(Stored items)
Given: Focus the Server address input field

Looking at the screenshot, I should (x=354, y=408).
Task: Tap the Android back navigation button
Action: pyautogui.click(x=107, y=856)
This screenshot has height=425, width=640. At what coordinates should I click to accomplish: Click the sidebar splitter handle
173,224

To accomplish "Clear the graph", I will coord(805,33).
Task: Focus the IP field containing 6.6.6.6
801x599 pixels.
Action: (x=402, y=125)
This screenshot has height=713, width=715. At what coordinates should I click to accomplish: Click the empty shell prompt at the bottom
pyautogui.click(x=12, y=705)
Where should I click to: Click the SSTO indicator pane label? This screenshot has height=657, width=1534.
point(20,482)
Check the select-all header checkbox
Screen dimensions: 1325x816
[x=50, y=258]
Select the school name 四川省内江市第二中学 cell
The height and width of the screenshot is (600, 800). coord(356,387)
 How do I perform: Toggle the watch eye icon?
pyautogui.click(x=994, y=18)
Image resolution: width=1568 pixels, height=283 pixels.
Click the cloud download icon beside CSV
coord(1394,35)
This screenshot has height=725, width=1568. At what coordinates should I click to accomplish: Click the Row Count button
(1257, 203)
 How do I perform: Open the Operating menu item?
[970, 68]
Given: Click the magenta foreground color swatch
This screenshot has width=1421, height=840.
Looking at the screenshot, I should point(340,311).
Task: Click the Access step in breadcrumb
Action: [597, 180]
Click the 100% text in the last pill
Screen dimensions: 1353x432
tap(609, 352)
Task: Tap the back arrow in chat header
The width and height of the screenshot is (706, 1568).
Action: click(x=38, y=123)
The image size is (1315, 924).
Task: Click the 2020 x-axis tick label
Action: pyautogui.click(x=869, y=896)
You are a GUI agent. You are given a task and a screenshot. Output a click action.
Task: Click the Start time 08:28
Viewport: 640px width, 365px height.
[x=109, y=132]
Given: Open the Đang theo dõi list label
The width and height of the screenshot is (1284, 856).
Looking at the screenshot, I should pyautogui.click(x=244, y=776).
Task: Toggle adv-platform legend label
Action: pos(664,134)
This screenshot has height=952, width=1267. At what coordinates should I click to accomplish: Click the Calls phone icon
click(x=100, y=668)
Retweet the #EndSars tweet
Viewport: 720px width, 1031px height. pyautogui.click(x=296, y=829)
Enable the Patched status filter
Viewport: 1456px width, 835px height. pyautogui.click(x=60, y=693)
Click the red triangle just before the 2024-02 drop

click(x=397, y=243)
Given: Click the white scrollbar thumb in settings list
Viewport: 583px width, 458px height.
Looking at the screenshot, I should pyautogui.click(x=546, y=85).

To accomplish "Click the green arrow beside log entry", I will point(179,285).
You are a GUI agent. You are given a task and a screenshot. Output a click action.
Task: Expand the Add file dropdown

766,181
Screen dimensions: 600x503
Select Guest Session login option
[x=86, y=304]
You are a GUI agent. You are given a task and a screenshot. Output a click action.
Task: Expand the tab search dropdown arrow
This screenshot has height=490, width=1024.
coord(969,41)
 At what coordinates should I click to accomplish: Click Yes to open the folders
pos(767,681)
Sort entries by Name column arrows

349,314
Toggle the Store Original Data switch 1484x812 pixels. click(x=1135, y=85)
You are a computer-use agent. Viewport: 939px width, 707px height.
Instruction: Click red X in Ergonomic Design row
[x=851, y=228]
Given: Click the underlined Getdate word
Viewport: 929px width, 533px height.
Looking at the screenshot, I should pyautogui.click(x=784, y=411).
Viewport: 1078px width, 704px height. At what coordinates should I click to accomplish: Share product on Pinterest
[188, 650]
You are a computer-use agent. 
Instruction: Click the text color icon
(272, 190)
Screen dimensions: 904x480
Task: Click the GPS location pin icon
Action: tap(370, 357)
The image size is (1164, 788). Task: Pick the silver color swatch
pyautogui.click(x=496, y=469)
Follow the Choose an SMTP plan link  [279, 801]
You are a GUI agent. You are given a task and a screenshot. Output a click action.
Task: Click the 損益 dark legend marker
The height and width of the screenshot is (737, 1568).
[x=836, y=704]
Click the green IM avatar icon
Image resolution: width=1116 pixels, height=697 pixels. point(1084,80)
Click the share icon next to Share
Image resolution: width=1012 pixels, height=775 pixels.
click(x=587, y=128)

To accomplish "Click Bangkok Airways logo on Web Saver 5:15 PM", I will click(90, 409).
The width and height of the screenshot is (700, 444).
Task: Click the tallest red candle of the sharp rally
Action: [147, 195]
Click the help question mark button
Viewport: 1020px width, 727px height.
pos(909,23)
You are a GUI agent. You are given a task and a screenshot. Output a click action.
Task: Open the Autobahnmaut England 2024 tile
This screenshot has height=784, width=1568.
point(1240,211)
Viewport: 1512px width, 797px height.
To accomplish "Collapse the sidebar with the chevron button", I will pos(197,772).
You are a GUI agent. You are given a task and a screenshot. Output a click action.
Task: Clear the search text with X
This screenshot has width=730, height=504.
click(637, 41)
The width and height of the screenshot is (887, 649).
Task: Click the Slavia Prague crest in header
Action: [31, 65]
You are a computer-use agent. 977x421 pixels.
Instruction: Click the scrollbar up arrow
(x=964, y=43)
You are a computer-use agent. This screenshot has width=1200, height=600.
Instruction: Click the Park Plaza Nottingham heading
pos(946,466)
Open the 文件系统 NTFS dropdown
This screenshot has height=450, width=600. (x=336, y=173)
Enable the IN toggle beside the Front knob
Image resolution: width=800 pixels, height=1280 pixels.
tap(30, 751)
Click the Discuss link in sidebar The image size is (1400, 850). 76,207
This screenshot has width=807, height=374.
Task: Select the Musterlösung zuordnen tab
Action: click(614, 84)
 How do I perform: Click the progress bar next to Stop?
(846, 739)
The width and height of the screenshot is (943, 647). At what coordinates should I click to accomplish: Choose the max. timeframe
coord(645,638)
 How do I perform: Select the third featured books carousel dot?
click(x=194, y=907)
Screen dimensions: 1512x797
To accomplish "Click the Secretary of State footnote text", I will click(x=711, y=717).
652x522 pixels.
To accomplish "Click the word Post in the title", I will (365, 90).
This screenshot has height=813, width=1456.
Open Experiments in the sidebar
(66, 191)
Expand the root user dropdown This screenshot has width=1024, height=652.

### What is needed
Nothing but a number is asked for: how many lines of the records contain the word "Clear"?

### Output of the task
2